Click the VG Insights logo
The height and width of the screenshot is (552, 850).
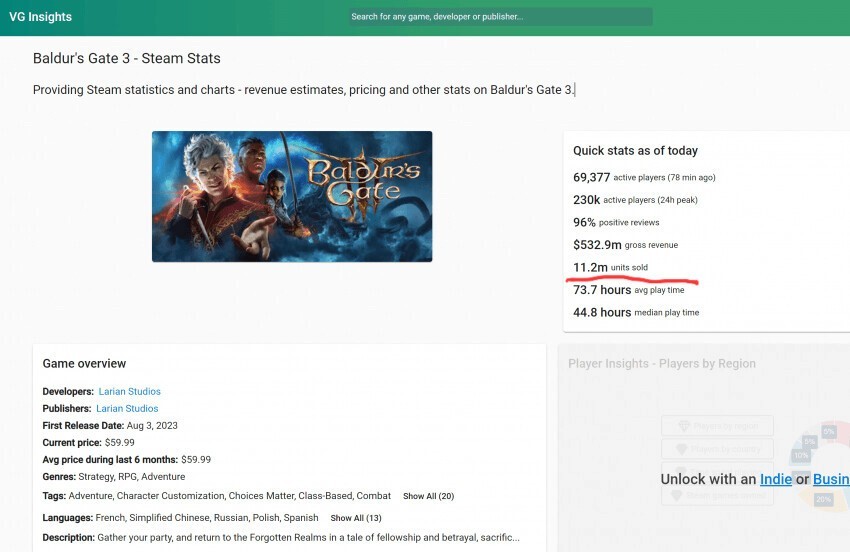click(41, 17)
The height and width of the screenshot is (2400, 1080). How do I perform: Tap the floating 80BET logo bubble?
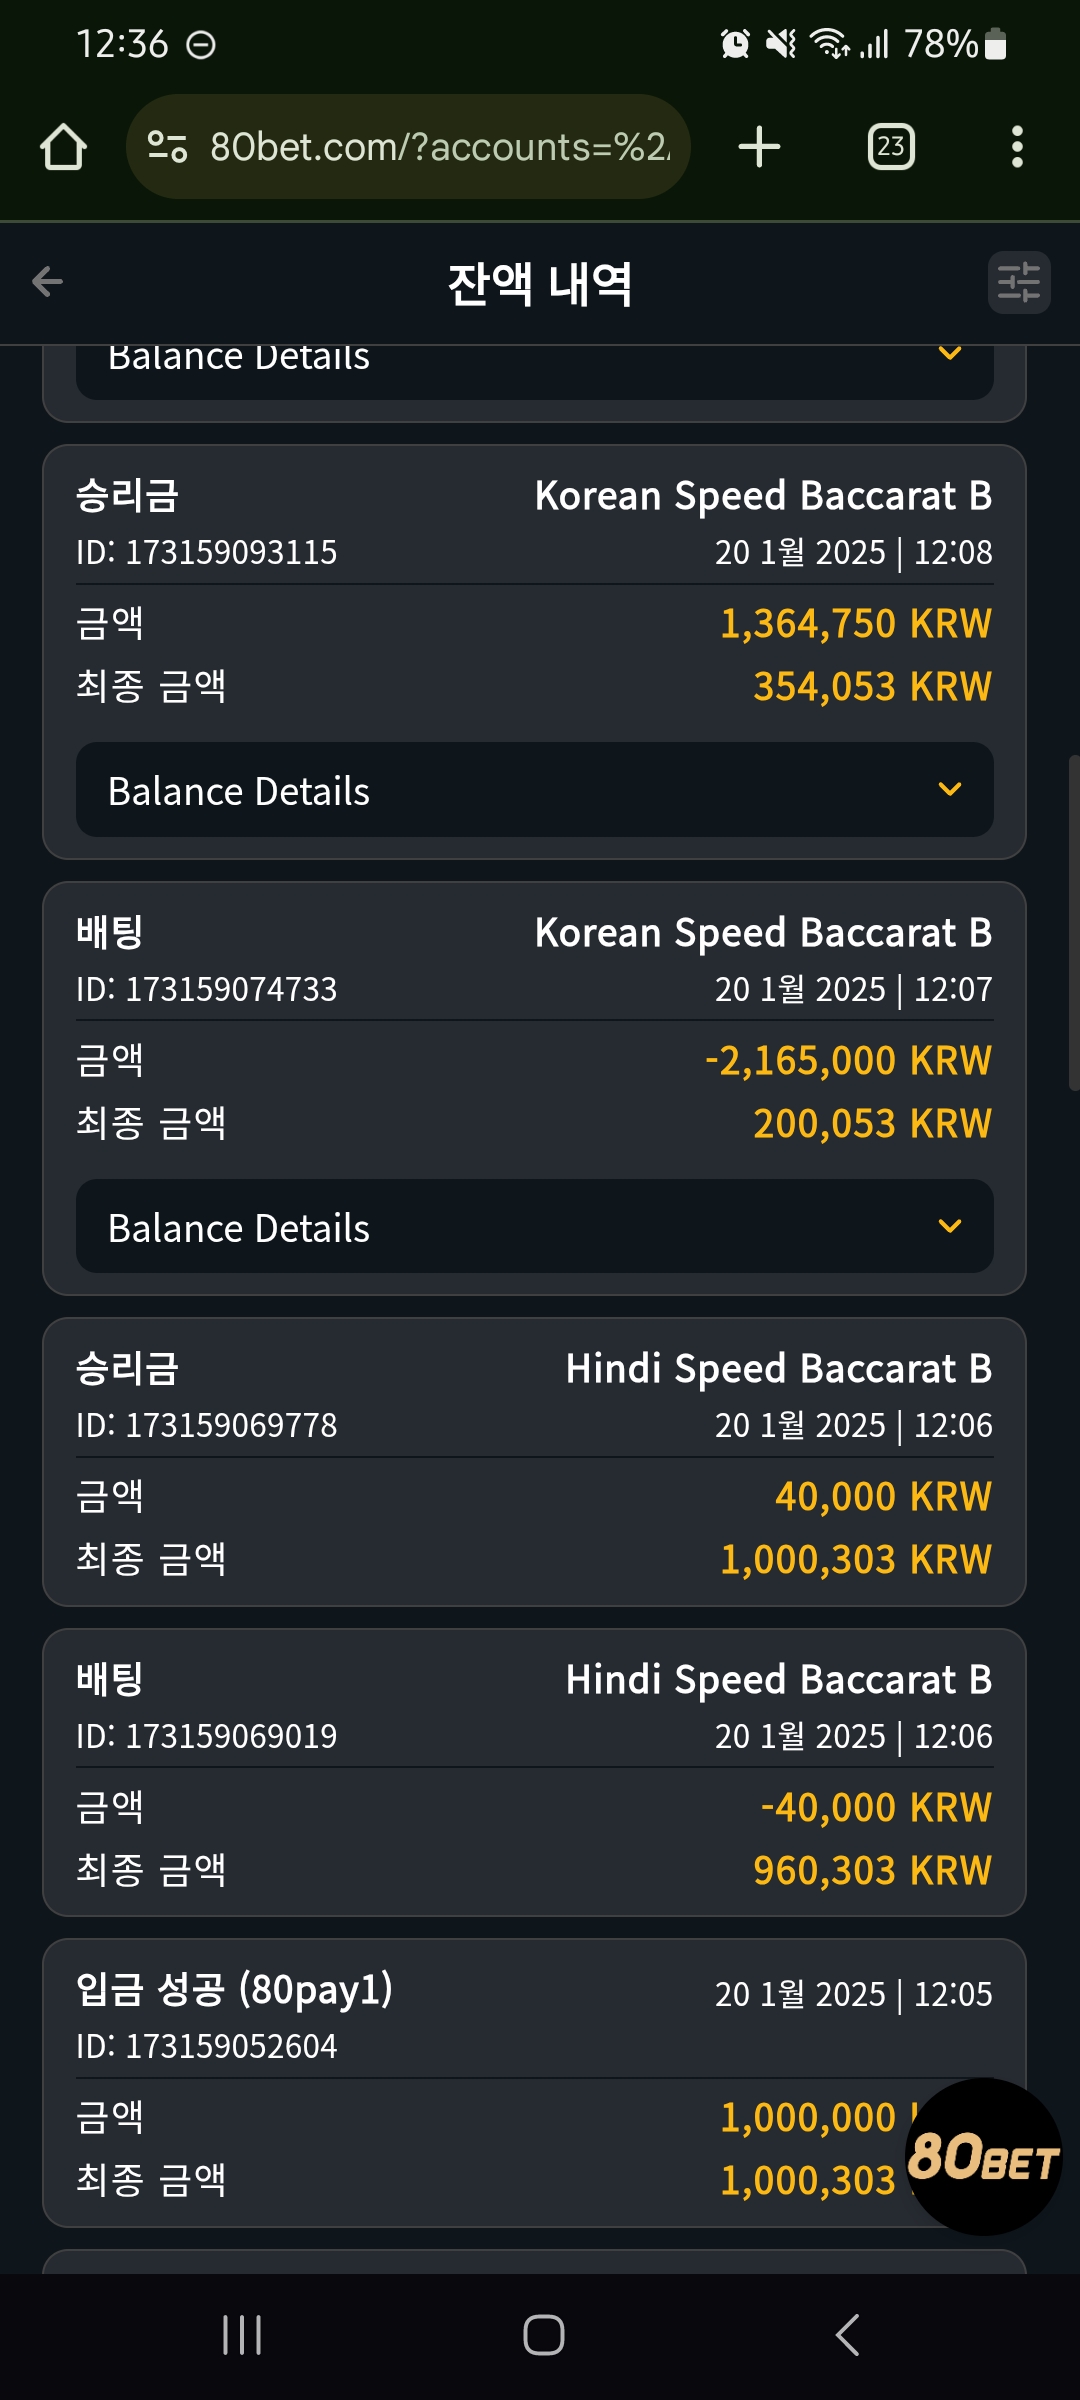(983, 2157)
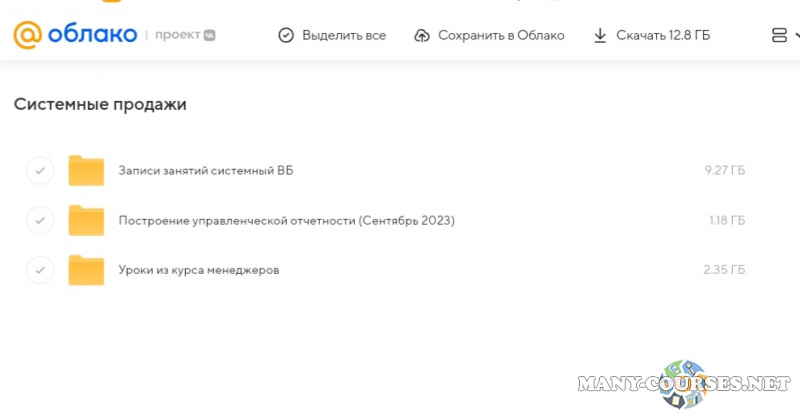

*Task to complete*
Write out every line of the listing above word for word, leaving out the pictures.

*The output*
Click the VG Insights logo
The height and width of the screenshot is (552, 850).
click(41, 17)
The height and width of the screenshot is (2400, 1080). How do I perform: Tap the floating 80BET logo bubble?
(983, 2157)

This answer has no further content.